With yesterday’s passage of the “Baucus Plan”, the Senate Finance Committee confirmed something we all (well most of us) have known all along.

The call for “Health care reform” in the United States amounts to nothing more than a massive middle-class tax hike. Take these inconvenient truths into account:

To avoid the fate of the House bill and achieve a veneer of fiscal sensibility, the Senate did three things: It omitted inconvenient truths, it promised that future Congresses will make tough choices to slow entitlement spending, and it dropped the hammer on the middle class.

The only way they could get this “plan” through committee was to leave out all of the details, promising that those details will be filled in, in the future. Since when do we create fill in the blank legislation? I know Mad-Libs are popular, but who knew that the U.S. Senate depended on them?

One inconvenient truth is the fact that Congress will not allow doctors to suffer a 24% cut in their Medicare reimbursements. Senate Democrats chose to ignore this reality and rely on the promise of a cut to make their bill add up. Taking note of this fact pushes the total cost of the bill well over $1 trillion and destroys any pretense of budget balance.

This one simple truth makes it impossible for President Obama to sign the final legislation. Remember, he said he would not sign any health care legislation that added to the federal deficit. They’re going to be pretty hard pressed to fund a $1 trillion health plan without touching the deficit.

Oh, and remember when President Obama promised there would be no new taxes for anyone making less than $200,000?

Most astounding of all is what this Congress is willing to do to struggling middle-class families. The bill would impose nearly $400 billion in new taxes and fees. Nearly 90% of that burden will be shouldered by those making $200,000 or less.

But the economics are clear. These costs will be passed on to consumers by either directly raising insurance premiums, or by fueling higher health-care costs that inevitably lead to higher premiums. Consumers will pay the excise tax on high-cost plans. The Joint Committee on Taxation indicates that 87% of the burden would fall on Americans making less than $200,000, and more than half on those earning under $100,000.

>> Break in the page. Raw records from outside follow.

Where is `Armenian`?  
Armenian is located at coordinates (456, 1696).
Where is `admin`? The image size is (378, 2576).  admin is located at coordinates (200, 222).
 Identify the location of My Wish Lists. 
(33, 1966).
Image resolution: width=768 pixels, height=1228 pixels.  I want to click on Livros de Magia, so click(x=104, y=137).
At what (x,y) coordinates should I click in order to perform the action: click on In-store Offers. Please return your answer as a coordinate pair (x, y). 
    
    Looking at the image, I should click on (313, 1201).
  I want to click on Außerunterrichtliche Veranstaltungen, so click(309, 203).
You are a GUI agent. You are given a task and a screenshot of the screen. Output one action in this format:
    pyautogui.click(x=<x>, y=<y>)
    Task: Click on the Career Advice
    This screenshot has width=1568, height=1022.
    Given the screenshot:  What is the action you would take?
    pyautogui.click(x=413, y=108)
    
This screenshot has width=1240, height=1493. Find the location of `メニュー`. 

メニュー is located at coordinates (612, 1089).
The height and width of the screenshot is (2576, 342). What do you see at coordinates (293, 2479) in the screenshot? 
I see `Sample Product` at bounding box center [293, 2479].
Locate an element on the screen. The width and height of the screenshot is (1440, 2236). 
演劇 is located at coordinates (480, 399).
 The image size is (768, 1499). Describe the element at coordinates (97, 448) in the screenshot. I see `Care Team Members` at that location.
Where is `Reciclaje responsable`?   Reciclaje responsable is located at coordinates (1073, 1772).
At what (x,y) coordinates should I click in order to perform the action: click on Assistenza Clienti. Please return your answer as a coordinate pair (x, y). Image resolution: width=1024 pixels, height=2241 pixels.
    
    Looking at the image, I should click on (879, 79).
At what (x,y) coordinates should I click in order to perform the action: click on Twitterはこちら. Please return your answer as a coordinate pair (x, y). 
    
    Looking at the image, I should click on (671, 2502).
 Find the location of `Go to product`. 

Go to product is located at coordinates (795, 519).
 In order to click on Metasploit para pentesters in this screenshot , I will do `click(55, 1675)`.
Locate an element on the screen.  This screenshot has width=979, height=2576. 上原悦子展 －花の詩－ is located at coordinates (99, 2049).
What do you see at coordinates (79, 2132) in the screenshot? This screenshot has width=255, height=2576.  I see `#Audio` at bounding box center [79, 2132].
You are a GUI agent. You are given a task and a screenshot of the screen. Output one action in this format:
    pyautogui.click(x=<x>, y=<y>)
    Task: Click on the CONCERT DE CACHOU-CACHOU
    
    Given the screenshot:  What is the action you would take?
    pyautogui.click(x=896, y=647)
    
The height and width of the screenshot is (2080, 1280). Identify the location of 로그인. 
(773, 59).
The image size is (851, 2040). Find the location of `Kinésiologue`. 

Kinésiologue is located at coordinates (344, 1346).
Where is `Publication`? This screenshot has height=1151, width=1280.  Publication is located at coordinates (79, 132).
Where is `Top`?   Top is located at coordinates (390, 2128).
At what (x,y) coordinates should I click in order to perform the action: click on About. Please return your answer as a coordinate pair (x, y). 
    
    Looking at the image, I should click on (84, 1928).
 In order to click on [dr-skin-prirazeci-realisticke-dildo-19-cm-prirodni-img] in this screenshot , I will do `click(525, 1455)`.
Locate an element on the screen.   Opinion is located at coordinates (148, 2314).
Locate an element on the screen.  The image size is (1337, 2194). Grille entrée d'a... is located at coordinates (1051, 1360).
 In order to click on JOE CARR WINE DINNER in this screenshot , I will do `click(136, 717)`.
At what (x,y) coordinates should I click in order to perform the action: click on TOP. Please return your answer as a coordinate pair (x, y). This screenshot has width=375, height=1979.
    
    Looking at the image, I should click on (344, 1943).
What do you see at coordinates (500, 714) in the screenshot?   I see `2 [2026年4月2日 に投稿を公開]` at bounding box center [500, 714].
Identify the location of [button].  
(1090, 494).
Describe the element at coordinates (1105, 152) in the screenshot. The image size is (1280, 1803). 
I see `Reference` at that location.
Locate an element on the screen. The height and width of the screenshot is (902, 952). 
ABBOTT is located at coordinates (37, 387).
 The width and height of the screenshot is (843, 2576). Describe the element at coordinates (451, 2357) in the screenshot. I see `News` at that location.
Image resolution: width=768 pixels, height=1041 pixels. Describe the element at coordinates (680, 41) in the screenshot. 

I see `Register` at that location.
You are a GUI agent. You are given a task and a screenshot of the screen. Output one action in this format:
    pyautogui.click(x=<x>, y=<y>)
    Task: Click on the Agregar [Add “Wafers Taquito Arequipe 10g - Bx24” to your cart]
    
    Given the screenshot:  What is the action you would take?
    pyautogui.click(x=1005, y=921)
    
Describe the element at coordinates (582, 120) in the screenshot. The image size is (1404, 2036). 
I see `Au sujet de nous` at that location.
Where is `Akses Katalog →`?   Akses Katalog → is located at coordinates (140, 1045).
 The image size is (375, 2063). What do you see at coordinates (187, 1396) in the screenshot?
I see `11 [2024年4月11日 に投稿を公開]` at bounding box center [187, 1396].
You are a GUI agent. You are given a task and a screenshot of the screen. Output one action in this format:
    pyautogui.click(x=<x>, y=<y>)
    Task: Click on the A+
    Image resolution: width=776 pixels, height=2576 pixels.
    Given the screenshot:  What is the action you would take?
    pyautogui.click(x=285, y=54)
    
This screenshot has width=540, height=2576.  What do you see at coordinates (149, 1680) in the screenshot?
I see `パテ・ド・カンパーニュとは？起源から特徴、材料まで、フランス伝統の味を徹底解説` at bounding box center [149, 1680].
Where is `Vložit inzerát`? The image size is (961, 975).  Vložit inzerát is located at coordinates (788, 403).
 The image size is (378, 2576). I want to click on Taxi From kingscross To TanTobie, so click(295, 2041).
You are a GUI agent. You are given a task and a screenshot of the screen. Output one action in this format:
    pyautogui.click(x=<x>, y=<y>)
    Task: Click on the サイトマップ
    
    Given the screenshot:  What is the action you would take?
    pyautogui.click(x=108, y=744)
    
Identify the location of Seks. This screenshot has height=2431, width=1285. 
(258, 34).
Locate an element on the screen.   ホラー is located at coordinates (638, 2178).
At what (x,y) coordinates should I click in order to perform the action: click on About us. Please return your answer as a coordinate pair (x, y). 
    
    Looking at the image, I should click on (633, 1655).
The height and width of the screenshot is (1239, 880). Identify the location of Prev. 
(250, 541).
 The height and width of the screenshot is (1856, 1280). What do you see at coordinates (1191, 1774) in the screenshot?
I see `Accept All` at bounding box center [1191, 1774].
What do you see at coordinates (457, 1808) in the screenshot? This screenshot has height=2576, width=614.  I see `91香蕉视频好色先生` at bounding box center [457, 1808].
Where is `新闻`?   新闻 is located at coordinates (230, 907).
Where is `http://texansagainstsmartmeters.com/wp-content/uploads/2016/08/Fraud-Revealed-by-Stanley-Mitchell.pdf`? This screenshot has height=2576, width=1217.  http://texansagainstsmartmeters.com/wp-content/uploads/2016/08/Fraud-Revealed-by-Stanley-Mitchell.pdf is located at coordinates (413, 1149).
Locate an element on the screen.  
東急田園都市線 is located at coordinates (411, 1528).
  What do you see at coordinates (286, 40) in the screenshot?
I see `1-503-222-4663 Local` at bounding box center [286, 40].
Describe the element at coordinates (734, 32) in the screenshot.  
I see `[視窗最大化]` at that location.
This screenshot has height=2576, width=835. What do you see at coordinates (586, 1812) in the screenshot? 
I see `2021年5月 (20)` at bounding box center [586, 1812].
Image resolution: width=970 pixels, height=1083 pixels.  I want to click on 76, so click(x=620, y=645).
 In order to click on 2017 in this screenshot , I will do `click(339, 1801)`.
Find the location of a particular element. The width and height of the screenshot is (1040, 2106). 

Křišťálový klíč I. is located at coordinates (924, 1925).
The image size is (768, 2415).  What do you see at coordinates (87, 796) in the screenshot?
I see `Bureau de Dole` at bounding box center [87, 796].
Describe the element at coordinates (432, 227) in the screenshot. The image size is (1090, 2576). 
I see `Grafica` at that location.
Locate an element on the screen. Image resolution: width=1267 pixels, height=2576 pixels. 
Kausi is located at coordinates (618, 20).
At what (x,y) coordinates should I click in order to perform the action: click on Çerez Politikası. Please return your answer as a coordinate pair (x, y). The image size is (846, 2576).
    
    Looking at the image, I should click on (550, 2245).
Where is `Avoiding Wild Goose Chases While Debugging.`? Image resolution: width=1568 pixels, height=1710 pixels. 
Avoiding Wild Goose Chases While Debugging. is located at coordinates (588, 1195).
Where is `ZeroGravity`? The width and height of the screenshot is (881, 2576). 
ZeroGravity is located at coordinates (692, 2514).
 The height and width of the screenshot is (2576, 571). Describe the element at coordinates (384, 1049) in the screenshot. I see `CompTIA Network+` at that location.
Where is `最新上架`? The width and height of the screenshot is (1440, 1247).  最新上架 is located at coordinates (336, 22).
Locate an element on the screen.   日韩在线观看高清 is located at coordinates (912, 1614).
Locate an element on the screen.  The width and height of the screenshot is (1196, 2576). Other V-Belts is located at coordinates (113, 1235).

Whoops. That’s gotta hurt. It’s amazing to watch Congress go through all these motions when it’s clear they have no intention of actually reforming health care in the first place. Did you know the CBO has estimated that by 2019, the “Baucus Plan” would leave approximately 25 million people without health insurance?

Like I said, this is less about health care reform and more about authorizing higher taxes on those who can least afford it. If they really want to reform health care why not make medicare/medicaid available to everyone who needs it? Wouldn’t that guarantee coverage for everyone?